El artículo 30, del capítulo II de Procedimiento Asistencial de la Ley 3.908, especifica que después que un menor es demorado por un delito, el "...juez de menores citará a una audiencia al padre madre o tutor (...) interrogará al menor (...). Requerirá los informes pertinentes sobre la situación psicosocial del menor y resolverá de inmediato la cuestión aplicando el precepto legal que corresponda y disponiendo de éste". Puntualmente realizará la entrega del menor a sus padres paralelo a implementar medidas tutelares, en cuanto a asistencia psicológica, la situación de escolaridad y tratamiento de adicciones si así lo exigiere la situación.
En caso de que el chico volviera a delinquir, se realizaría el mismo procedimiento. Si es reincidente y no se cumple con las medidas cautelares impuestas ni por parte del menor ni de los padres y/o tutores del menor, el juez podrá "declarar la privación de la patria potestad o la suspensión, o la privación de la tutela o guarda, según correspondiere" (art. 7, de la Ley 2.2278).
A tal fin el inciso "C" del artículo 38, indica que “si el menor tuviera graves problemas de conducta deberá internárselo en un establecimiento especial para menores donde será sometido a un tratamiento especial”. Justamente en Catamarca este tipo de instituciones, que deberían ser cerradas, no existen. Sólo se cuenta con el Centro Juvenil Santa Rosa, un instituto abierto y en el que los internos pueden ingresar y salir.
Los menores que fallecieron en la Alcaidía se encontraban alojados desde hacía más de 7 días, algunos 15 en la Alcaidía. Molas habría sido reincidente y ya habría estado en el Centro Juvenil Santa Rosa, a donde ingresó y salió.

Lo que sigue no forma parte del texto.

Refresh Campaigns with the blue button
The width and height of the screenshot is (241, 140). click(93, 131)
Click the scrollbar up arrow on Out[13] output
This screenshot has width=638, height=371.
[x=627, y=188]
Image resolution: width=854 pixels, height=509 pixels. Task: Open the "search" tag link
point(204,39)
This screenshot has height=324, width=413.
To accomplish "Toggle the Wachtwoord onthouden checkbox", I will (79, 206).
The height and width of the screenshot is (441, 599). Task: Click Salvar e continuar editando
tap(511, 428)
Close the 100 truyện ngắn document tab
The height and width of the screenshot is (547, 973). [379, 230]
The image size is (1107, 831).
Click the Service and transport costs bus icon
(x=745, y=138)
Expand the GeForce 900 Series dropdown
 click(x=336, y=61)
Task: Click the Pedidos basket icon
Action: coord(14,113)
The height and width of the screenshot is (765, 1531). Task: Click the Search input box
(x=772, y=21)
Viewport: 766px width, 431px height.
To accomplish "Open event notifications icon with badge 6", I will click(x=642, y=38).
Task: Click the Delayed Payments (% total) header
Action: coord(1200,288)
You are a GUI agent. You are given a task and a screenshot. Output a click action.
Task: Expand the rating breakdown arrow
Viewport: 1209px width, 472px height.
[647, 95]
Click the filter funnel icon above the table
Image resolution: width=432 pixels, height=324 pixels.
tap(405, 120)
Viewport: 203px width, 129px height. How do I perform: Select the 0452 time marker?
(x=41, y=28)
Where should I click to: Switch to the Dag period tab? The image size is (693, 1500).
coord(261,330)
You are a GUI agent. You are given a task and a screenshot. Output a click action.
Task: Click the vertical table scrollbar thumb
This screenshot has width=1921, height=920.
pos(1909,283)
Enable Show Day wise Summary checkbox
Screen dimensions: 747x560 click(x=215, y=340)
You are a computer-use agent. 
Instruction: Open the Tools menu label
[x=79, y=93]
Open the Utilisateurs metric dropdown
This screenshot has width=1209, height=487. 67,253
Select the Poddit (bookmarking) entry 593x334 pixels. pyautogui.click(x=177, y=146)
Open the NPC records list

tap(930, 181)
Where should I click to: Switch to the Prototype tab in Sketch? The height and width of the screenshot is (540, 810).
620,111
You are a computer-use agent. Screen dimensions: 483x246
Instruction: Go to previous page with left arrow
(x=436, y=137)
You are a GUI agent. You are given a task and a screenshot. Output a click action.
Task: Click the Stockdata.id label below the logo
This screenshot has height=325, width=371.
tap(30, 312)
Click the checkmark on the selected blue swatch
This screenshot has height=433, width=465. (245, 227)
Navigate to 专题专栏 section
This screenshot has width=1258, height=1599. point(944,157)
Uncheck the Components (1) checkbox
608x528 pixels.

Según la norma, tanto Molas como los demás no deberían haber permanecido en ese lugar más de 48 horas. Deberían haber estado alojados y asistidos en un instituto para menores, pero a puertas cerradas. No en la Alcaidía, un lugar de tránsito,
Beneficios que nunca se Cumplieron
Desde mayo de 2007 los menores varones que cometen un delito son alojados en la flamante Alcaidía Policial. Edificio que había sido reacondicionado para tal fin. En esa oportunidad el Subsecretario de Seguridad, Luis Baracat, después de visitar las instalaciones, había adelantado que el lugar traería "aparejado un sinfín de beneficios para los menores, como primera medida". El lugar cuenta con un sector de alojamiento, tres patios internos, un salón de usos múltiple y otro patio externo. El funcionario prometió en ese entonces que los lugares mencionados darían "la posibilidad de que distintos organismos vinculados al trabajo con los menores puedan desarrollar sus tareas". La realidad indica que nada se cumplió.